Luana Garcia — Ainda é cedo para falarmos de resultados em redução de desigualdade, mas o programa já deu os primeiros passos nesse sentido.
Na competição de negócios de empreendedores afrodescendentes, que puderam apresentar suas pitchespara investidores, quatro receberam reconhecimentos pelo programa por seu impacto social e seu potencial de atrair investimentos. Os três primeiros colocados fazem parte da plataforma Anjos do Brasil, que é uma verdadeira vitrine para quem busca investimento.
Mas vale lembrar que este programa beneficia não só os empreendedores desta primeira edição. Indiretamente, afeta todo o empreendedorismo afro-brasileiro, colocando-o em evidência e criando um modelo de apoio que pode e deve ser escalado.
Ainda não temos data prevista para a próxima versão, mas estamos confiantes de que o investimento do BID demonstrou ao mercado que efetivamente existem empreendedores afro-brasileiros de alto potencial – o que falta são oportunidades para que eles possam melhorar suas habilidades de gestão, de apresentação e de formação de redes de contatos para fazer seu negócio crescer e para acessar capital.
EXAME.com — Como o BID enxerga o ecossistema empreendedor brasileiro, de forma geral? Há novos planos de atuação?
Luana Garcia — O Brasil possui um dos ecossistemas de negócios mais dinâmicos da região.

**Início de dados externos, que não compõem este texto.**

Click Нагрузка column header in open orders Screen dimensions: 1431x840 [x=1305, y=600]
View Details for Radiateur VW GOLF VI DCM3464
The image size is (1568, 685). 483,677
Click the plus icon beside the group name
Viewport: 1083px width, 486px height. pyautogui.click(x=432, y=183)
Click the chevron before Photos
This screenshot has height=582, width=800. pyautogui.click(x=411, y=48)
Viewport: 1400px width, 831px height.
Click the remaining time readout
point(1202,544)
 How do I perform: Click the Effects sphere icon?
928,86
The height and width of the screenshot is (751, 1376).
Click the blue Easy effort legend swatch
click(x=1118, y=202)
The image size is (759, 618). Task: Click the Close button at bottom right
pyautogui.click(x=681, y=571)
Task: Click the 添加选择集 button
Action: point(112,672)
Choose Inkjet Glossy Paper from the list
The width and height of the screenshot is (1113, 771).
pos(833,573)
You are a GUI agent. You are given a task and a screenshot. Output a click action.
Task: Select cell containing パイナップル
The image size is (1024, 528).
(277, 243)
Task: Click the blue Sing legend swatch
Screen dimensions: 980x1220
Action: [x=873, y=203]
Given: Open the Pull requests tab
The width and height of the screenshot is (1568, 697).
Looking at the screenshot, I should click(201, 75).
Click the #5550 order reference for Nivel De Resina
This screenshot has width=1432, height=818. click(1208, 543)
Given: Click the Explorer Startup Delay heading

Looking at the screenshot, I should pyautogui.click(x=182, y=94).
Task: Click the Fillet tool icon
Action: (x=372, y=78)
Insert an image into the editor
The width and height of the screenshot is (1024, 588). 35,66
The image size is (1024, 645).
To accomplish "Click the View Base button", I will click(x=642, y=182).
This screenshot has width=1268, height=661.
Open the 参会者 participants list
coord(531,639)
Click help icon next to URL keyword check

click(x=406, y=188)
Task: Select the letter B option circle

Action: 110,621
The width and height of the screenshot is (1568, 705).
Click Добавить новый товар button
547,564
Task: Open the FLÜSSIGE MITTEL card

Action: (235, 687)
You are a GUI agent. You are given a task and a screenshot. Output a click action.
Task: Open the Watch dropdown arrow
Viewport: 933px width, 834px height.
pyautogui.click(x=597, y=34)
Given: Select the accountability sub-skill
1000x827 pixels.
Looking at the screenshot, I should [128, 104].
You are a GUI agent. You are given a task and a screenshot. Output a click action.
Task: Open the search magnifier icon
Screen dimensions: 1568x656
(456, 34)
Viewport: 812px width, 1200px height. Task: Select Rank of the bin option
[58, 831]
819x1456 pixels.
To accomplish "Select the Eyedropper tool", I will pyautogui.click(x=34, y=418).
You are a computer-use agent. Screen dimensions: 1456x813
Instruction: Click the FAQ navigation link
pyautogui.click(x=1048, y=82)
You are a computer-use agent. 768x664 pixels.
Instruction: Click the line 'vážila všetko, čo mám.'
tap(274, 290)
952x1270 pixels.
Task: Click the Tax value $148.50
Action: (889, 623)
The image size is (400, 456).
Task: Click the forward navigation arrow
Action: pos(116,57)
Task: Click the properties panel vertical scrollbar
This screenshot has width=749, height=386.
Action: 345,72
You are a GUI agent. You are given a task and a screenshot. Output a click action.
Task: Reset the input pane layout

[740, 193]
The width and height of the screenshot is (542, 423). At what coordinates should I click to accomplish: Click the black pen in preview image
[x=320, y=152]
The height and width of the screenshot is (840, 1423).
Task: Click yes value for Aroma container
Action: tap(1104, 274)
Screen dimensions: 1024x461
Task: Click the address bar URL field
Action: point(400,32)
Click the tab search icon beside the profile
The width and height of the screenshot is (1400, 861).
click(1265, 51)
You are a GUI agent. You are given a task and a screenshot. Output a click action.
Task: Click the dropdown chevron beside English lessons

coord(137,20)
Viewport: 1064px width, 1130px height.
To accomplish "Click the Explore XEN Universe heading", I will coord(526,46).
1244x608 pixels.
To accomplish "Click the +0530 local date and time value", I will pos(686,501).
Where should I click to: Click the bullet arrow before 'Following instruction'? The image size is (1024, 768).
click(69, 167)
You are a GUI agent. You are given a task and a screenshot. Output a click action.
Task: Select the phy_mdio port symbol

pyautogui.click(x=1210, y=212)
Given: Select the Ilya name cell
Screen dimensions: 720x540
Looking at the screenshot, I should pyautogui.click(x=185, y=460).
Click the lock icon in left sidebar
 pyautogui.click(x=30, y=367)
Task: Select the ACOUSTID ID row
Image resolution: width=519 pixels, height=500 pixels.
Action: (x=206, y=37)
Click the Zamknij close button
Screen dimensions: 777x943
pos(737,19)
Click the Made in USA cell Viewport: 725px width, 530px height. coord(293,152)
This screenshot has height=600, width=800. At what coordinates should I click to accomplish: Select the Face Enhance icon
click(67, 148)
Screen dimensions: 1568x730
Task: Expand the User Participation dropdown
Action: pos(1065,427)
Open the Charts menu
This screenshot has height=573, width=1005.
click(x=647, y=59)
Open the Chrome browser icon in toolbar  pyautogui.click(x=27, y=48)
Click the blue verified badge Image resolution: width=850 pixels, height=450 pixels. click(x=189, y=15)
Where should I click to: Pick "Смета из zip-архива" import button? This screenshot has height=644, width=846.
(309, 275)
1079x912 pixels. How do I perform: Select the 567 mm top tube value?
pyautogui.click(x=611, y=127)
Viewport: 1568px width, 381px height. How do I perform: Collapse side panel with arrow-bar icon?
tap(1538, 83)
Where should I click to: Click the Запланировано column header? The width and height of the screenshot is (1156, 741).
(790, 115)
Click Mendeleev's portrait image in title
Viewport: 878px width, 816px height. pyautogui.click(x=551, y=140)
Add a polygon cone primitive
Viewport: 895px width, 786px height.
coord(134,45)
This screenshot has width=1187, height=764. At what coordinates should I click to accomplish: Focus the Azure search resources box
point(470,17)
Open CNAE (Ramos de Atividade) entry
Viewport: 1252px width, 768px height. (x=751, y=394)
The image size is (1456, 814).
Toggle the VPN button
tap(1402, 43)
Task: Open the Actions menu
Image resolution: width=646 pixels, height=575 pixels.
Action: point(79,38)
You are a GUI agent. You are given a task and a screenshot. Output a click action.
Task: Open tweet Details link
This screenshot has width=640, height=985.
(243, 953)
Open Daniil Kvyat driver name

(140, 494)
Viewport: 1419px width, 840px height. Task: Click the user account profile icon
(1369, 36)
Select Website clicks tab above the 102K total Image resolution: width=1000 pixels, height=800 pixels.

De acordo com o Sebrae, três em cada dez brasileiros adultos possuem uma empresa, ou estão envolvidos com a criação de um negócio próprio.
Ou seja, há um vasto ecossistema que deve ser incentivado: o BID entende que o setor privado é ator chave do desenvolvimento do país.
Estamos trabalhando estreitamente com os governos para apoiar o fortalecimento desse ecossistema de inovação e empreendimento. Isso inclui criar programas de capacitação, inserir benefícios fiscais para incentivar a inovação ne implementar marcos legais para agilizar investimento e criação de empresas e também para a proteção de propriedade intelectual. Buscamos tornar o ambiente mais propício para que surjam mais soluções aos desafios do desenvolvimento local e do internacional.